The obligation of the shareholder to pay back

to the company what he had accepted

contrary to the law

 

Art. 288

 

            1.         Should the shareholder be aware that he had accepted something in opposition to this law,i.e. to the provisions of the statute,he shall have to pay it back and compensate the damage done to the to the joint-stock company .

            2.         The shareholder shall not be obliged to pay back what he had accepted in good faith as share in the annual profit according to the accurately prepared balance of success,adopted by the assembly of the company.

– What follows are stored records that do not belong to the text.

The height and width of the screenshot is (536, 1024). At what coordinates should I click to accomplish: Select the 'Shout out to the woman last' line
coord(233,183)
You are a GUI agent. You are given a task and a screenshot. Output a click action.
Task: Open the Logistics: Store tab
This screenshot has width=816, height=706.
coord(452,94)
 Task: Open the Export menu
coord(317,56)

            3.         The claim for forbidden acceptance against the shareholder shall expire in five years form the day of acceptance and in ten years in case the shareholder had been aware that the acceptance had been forbidden.

 

Entry of the shares issued to a name in the book of shares

 

Art. 289

 

            1.         The shares issued to a name shall be entered in the book of shares of the joint-stock company.Also the name and surname,the place of residence,the citizenship and the occupation of the shareholder i.e. the trade name and the seat shall be entered into the book of shares.

            2.         Every person entered in the book of shares shall be considered to be a shareholder.

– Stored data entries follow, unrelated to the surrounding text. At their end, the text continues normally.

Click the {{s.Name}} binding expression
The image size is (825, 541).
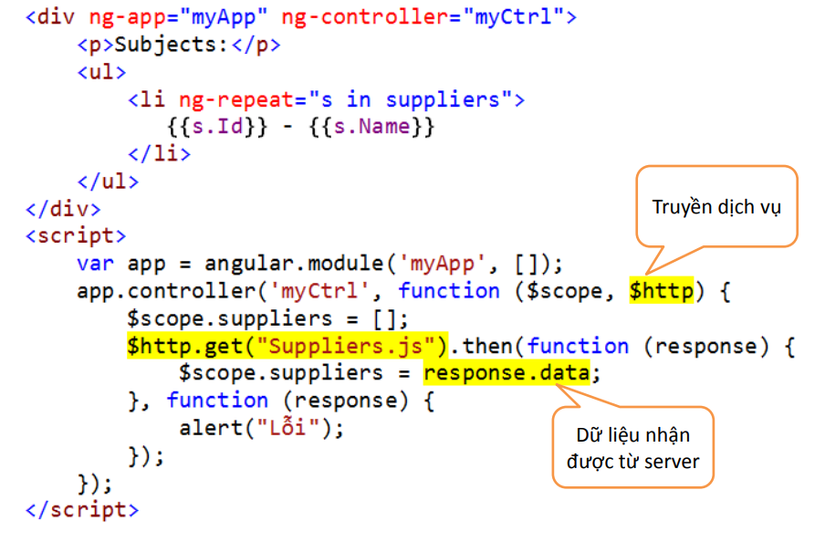[371, 127]
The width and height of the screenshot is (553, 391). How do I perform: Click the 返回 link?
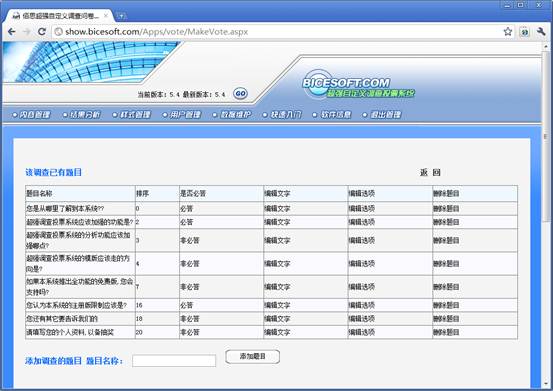[x=430, y=172]
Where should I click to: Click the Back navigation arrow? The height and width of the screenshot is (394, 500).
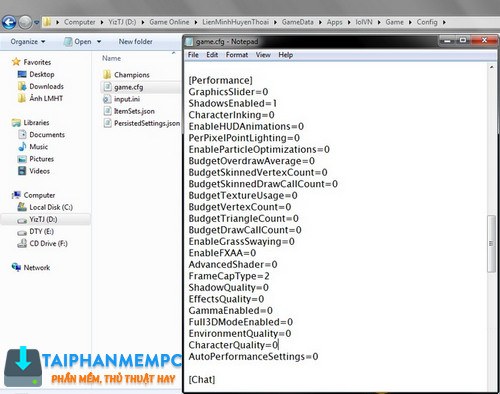point(9,22)
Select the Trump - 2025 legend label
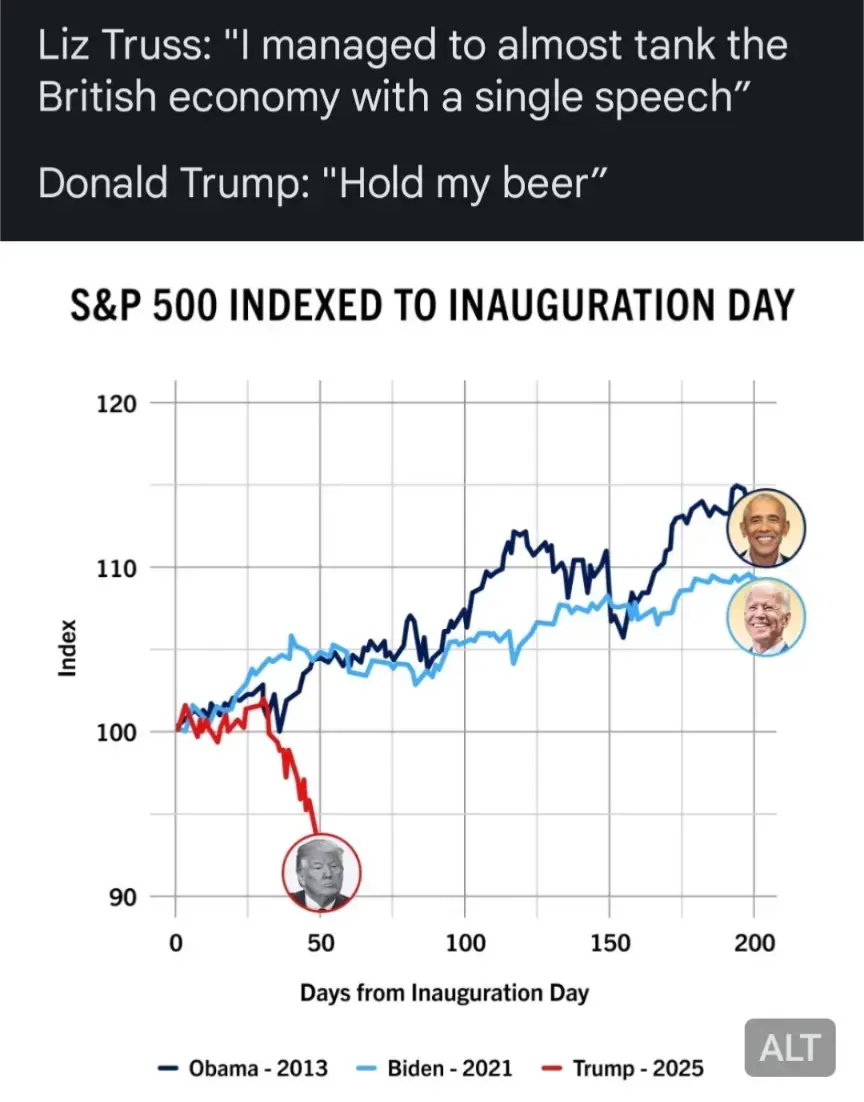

            3.         Should the company express doubt that some person had been entered into the book of shares ungroundlessly,it may erase him only upon an information sent to him setting a term  for objection.Should he object within the set term ,the erasure shall be postponed to the moment the decision becomes final.

            4.         To a request of each shareholder,access to the book of shares shall be allowed.

 

Transfer of shares by endorsement

 

Art. 290

 

            1.         The shares issued to a name may be transferred by endorsement.To the form of the endorsement and proving of the ownership of the share the provisions of the law shall be applied.

            2.         The statute may condition the transfer of the share upon the company consent.The consent shall be given by the managing organ,unless otherwise provided by the statute. The statute may set the terms under which the consent shall be given,i.e. the reasons for which the consent is not given.

            3.         The transfer of a share issued to another name shall be registered with the company.

 

Registering the transfer or the changes in the book of shares

 

Art. 291

 

            1.         The joint-stock company shall register the transfer or the changes in the book of shares.

            2.         The company shall check up the regularity of the order of endorsements and the statements of leaving.

            3.         The company shall not check the signatures.

            4.         Provisions of this article shall also be applied to the temporary shares.

             

Agreement on entrusting all shares or certain rights

arising form the shares to one or several representatives

 

Art. 292

 

            1.         The shareholders may conclude a mutual agreement according to which for a definite period of time the exercising of all or of some rights arising form their rights shall be entrusted to one or more representatives. The agreement shall be concluded in writing and be verified by the competent court.

            2.         Should the agreement provide extension of the agreement,each party of it may cancel its participation six months prior to the expiry of the term.Separate extension of the agreement may not exceed five years.

            3.         The agent must inform the agreement parties about his work at least once in six months.The agreement may set a shorter term.

            4.         Each party of the agreement may, without a period of notice,leave should any party or agent violate an important provision of the agreement.